After those workshops, I tried to incorporate bookbinding into whatever else I could…there’s a suede bound book of poetry I’m still incredibly proud of that I definitely received a B- on in freshman English (let’s just say creating the book was more important to me at that point than the stab at poetry inside), a 26-foot long accordion book covering a large chunk of European art history that I made for a junior year of high school humanities class assignment, a large-scale coptic bound collection of prints my senior year at Grinnell, and a lot of other small journals I gave as gifts along the way.

This is the portfolio of my prints from my senior year at Grinnell. I’m wishing I had pictures of some more of the projects I did…but most the books are tucked away in Rubbermaid bins in basements in Iowa right now!


This portfolio is 12″h x 16″w and the covers are lithographs of mine.

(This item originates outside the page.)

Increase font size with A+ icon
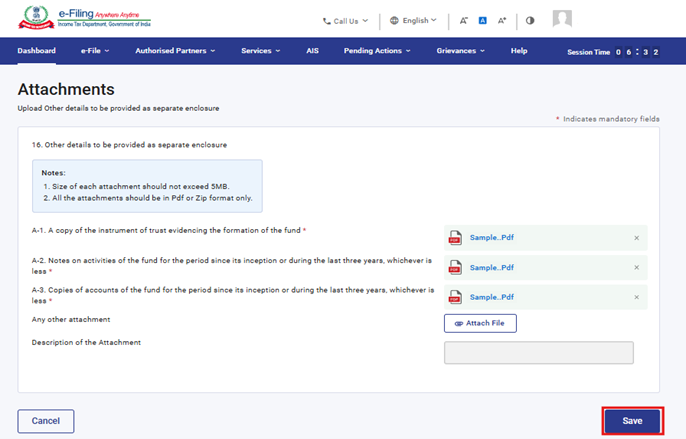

The interior pages feature a series of 10 prints pulled from the same plate, which was altered over the course of the semester. The binding is done with a basic twine and each page is lined with glassine, which was hand stitched in black thread along the left margin.

About two years ago I started making books again on a regular basis, just for fun, to vary the way my brain was working after a full day in an office in front of a computer screen. About six to nine months after I began making things on a leisurely basis, I started making books in a serious, much more full-time way. I began to develop techniques I had only really had a casual grasp of before. My stitches got tighter, cleaner, and more precise. My choice of materials got progressively more polished with each book. The books I was creating started to look more like finished pieces for other people to enjoy, rather than personal studies in the medium, designed only for practice. I was on my way, and I’m proud of how far I’ve come in a short time, with a great deal of focus and hard work.

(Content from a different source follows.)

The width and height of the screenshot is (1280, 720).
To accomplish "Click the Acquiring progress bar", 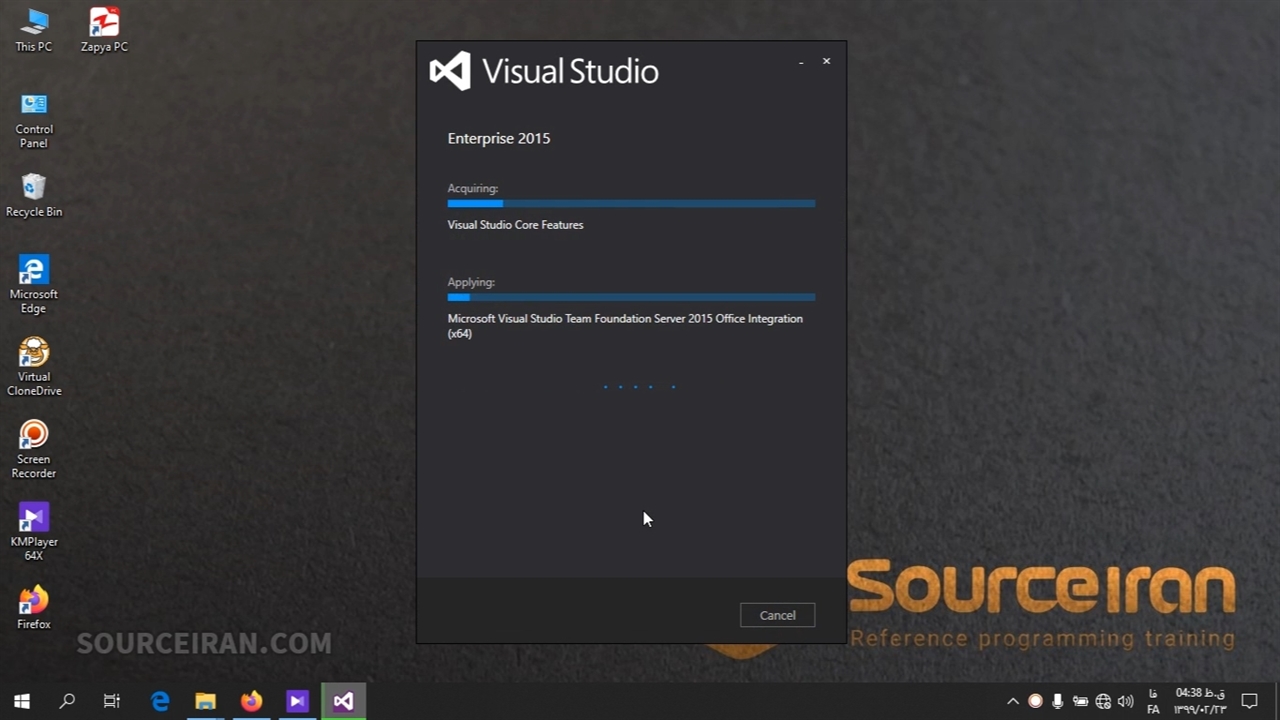I will tap(631, 203).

I took skills that I had previously thought I had mastered and worked and refined and made various structures over and over until I got them just right. It’s always refreshing to remember that there is always more you can learn. Even with the techniques I feel like I’ve gotten a handle on, there is always more to do with them, more innovative ways to employ them, and any number of opportunities that are opened up by having a vocabulary of skills at your disposal.


Awkward Peeping by Joan Soppe, 1995

Just like Harry Duncan, there are key people I’ve been lucky enough to know and/or work with in some capacity over the course of my life so far. These days, I find myself using all of the principles that Joan taught me on a daily basis, and am inspired to create work as lovely and carefully structured as hers always was. I’m not sure Joan is doing much in the way of binding these days, but there’s a little bit of her in everything I create and I’m incredibly grateful for the encouragement and foundation she gave me from the very beginning. We all need people like that in our lives…and I’m lucky to have had (and still have!) several.

And, finally, it’s nice to have Friday to yourself sometimes, and today was a treat because it included one of my favorite museums, the American Museum of Natural History (a bit for its anachronistic value, a bit for its 1962-science-textbook-feel, and a bit for its text panels). The text-panel writer had this to say about the independent lifestyle of the Berbers of North Africa who, over centuries, seemed to plow ahead on their own path with a lack of regard for Islamic customs that sprang up alongside their daily lives during centuries of invasion and cultural change. They did not care if their way of life was simple and their customs were different:

“…[T]heir life was ample because it was their own.”

2 Comments

  1. Posted May 9, 2008 at 6:08 pm | Permalink

    Maggie Campbell! Loved your quote from the Museum of Natural History, and (the excitement NEVER ends) Joan Soppe is pregnant with TRIPLETS!!!!

    your mama!

  2. Che
    Posted June 3, 2008 at 12:12 am | Permalink

    Most excellent!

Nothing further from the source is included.